Copy out the entries below, everything from the line containing "Where should I" down to the line containing "Action: click(x=630, y=152)", with both of those lines included.

* DATASET EXCERPTS *
════

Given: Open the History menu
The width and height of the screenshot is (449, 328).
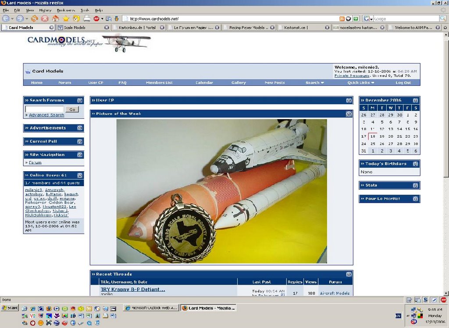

════

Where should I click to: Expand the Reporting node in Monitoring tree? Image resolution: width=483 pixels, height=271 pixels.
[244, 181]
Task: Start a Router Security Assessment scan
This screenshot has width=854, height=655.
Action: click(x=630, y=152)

════

* RESULT OF THE EXERCISE *
Where should I click to: Expand the Reporting node in Monitoring tree? Image resolution: width=483 pixels, height=271 pixels.
[244, 181]
Task: Start a Router Security Assessment scan
This screenshot has width=854, height=655.
Action: click(x=630, y=152)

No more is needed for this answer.